[JOB] Could you reproduce the data word for word, from its very start up to and including the line containing "city-label: Jodhpur (2023) is", with the pictures left out?

....

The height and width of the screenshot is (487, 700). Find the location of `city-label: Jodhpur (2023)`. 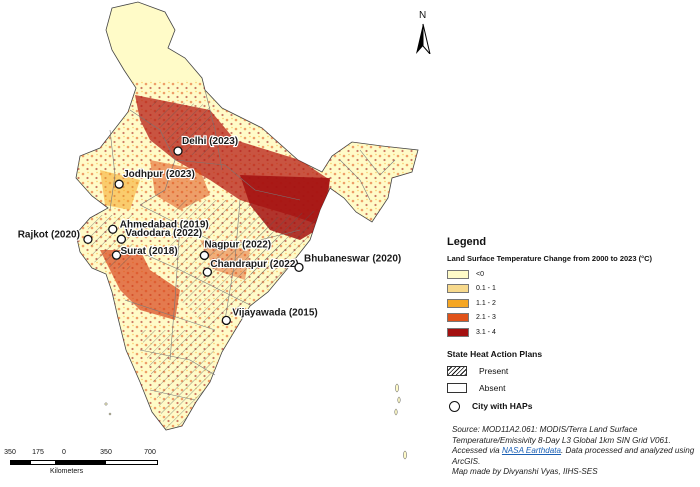

city-label: Jodhpur (2023) is located at coordinates (159, 174).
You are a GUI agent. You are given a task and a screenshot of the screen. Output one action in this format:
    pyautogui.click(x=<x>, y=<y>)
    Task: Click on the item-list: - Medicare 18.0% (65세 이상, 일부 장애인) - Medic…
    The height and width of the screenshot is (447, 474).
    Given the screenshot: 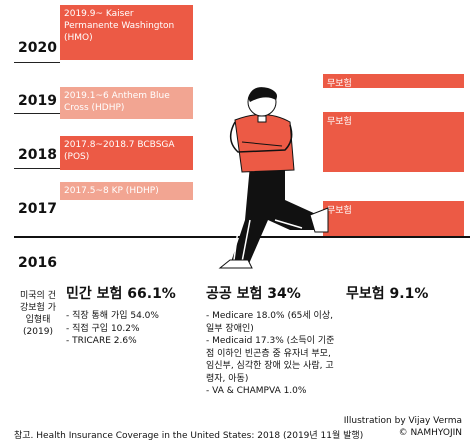 What is the action you would take?
    pyautogui.click(x=274, y=354)
    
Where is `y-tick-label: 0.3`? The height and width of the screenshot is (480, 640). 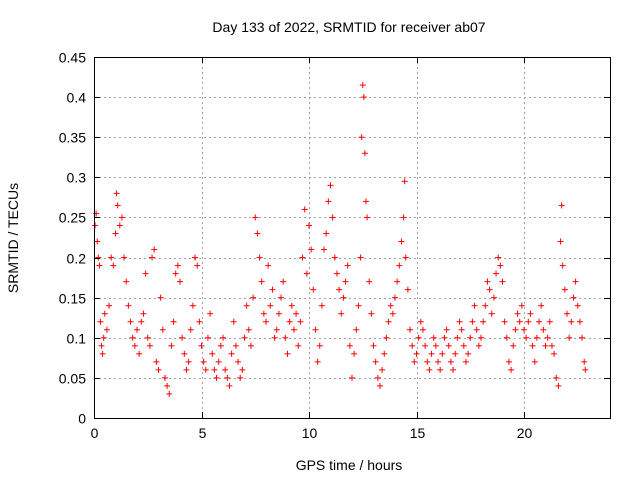 y-tick-label: 0.3 is located at coordinates (77, 178).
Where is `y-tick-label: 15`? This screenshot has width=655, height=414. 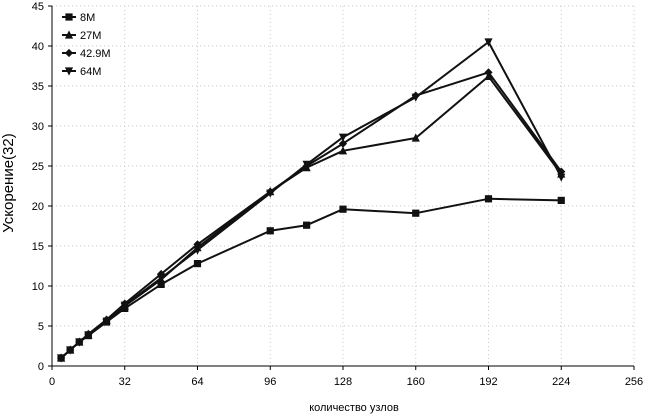 y-tick-label: 15 is located at coordinates (38, 247).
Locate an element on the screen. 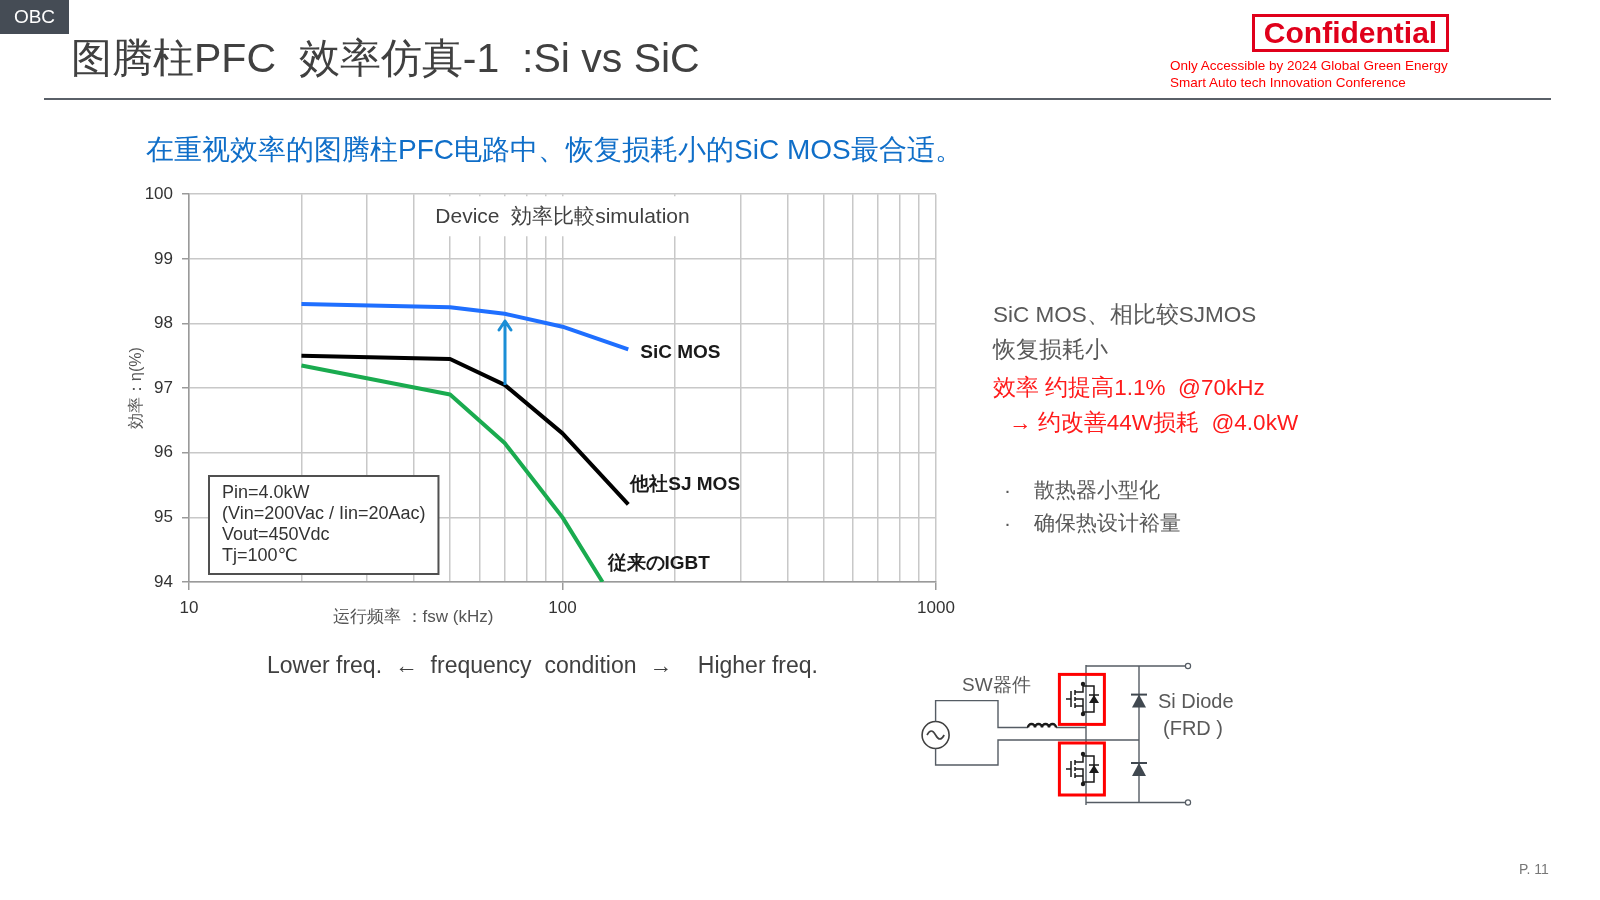  y-tick-label: 96 is located at coordinates (164, 452).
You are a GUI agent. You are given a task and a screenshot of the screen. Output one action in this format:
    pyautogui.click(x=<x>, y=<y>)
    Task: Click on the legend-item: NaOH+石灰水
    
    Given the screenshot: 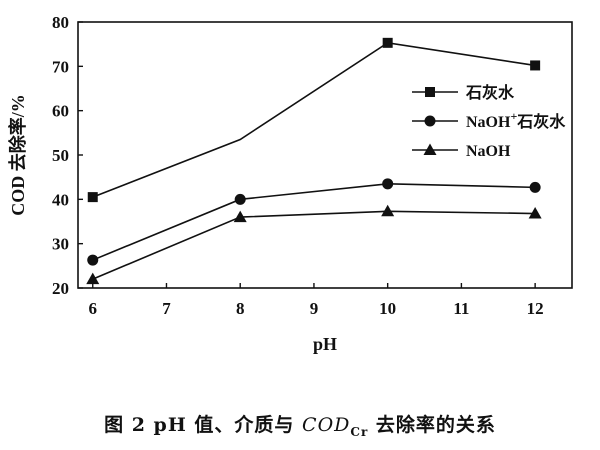 What is the action you would take?
    pyautogui.click(x=489, y=120)
    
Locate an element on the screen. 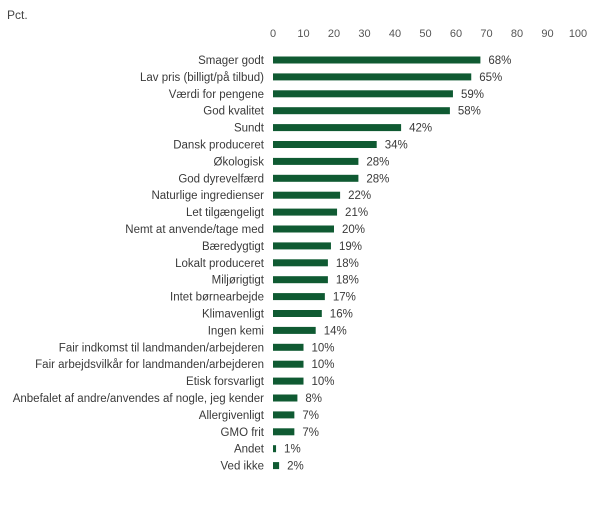 This screenshot has width=607, height=505. category-label: Ingen kemi is located at coordinates (236, 331).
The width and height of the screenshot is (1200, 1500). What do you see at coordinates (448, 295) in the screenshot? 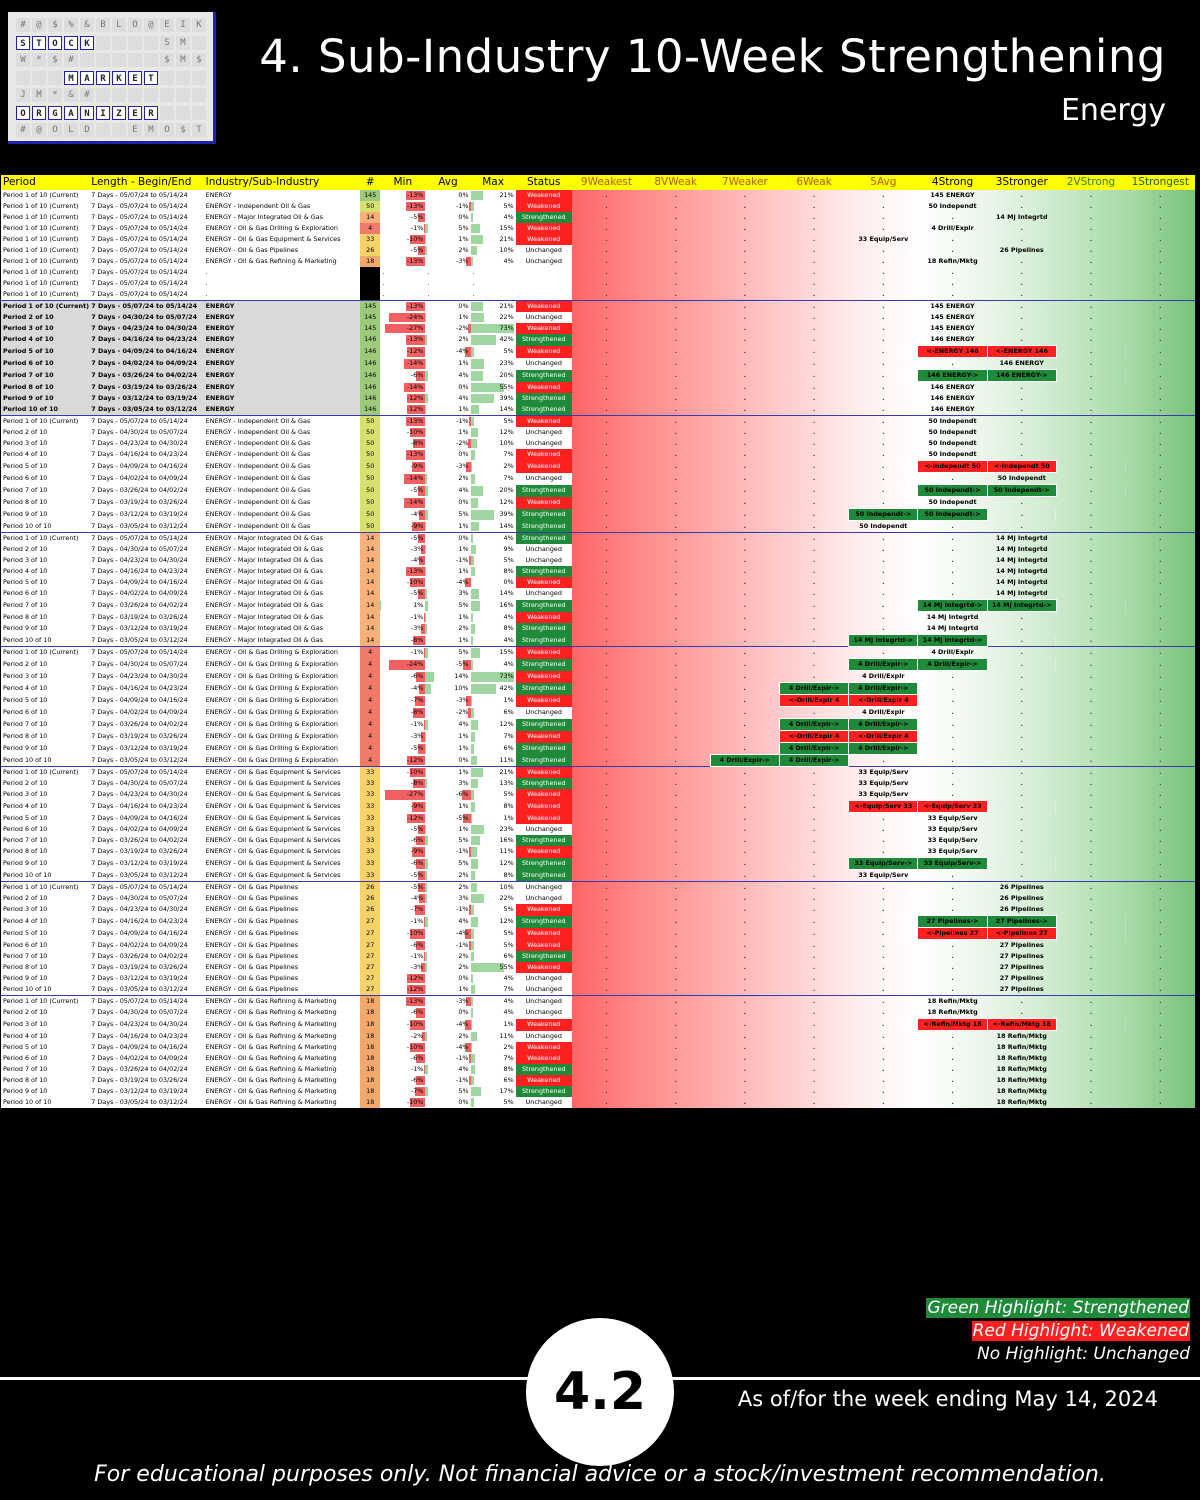
I see `cell-empty: .` at bounding box center [448, 295].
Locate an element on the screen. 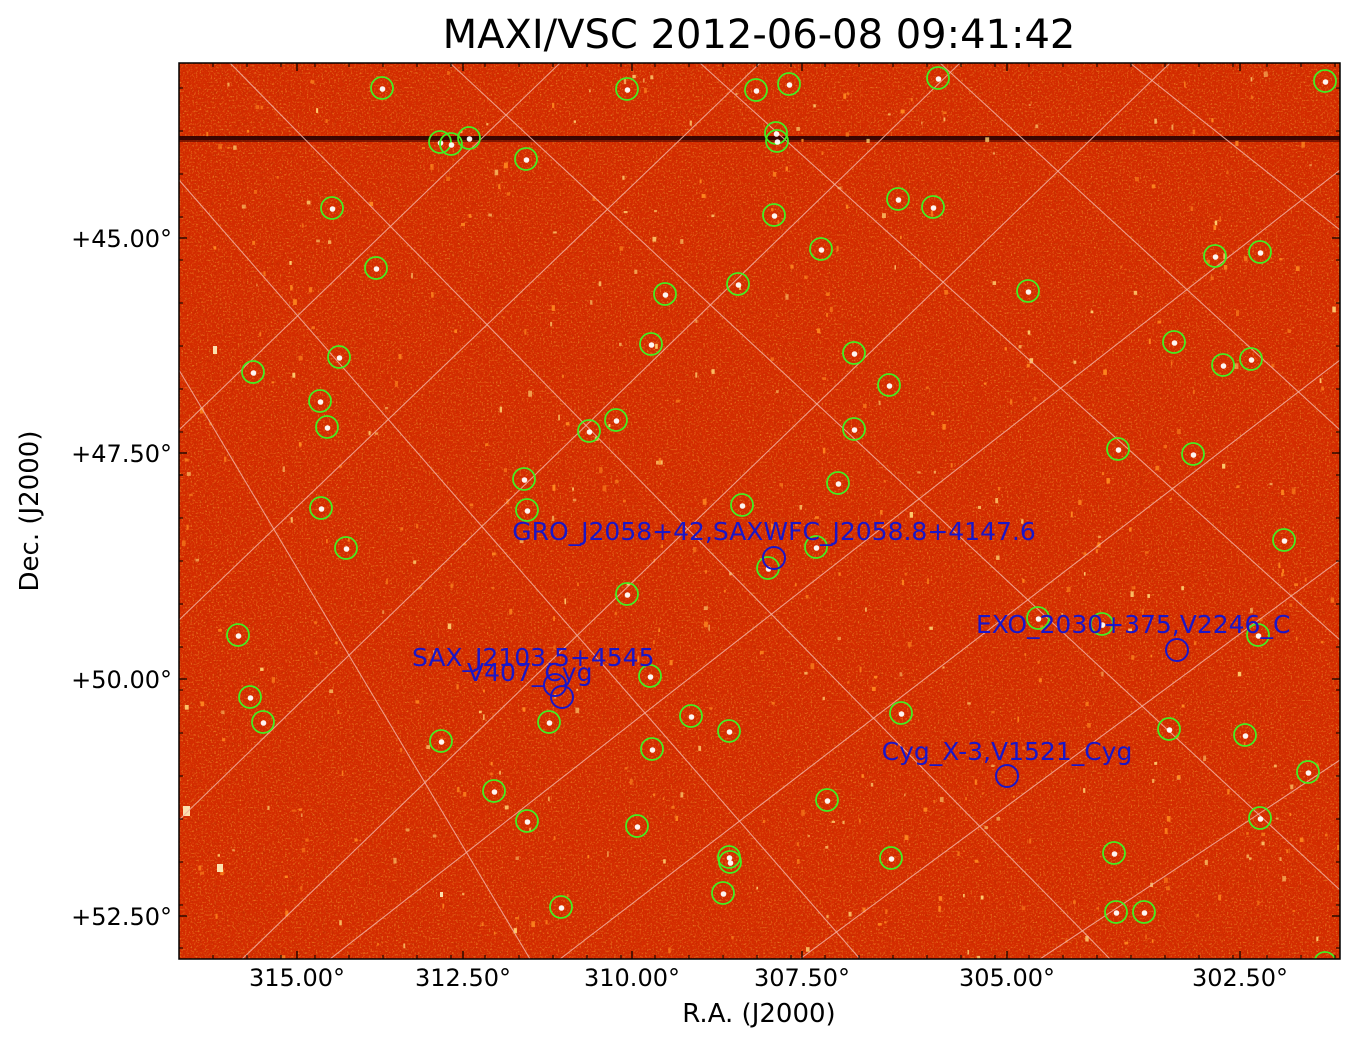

....

[FINISHED TASK]
The height and width of the screenshot is (487, 700). Find the location of `city-label: Jodhpur (2023)`. 

city-label: Jodhpur (2023) is located at coordinates (159, 174).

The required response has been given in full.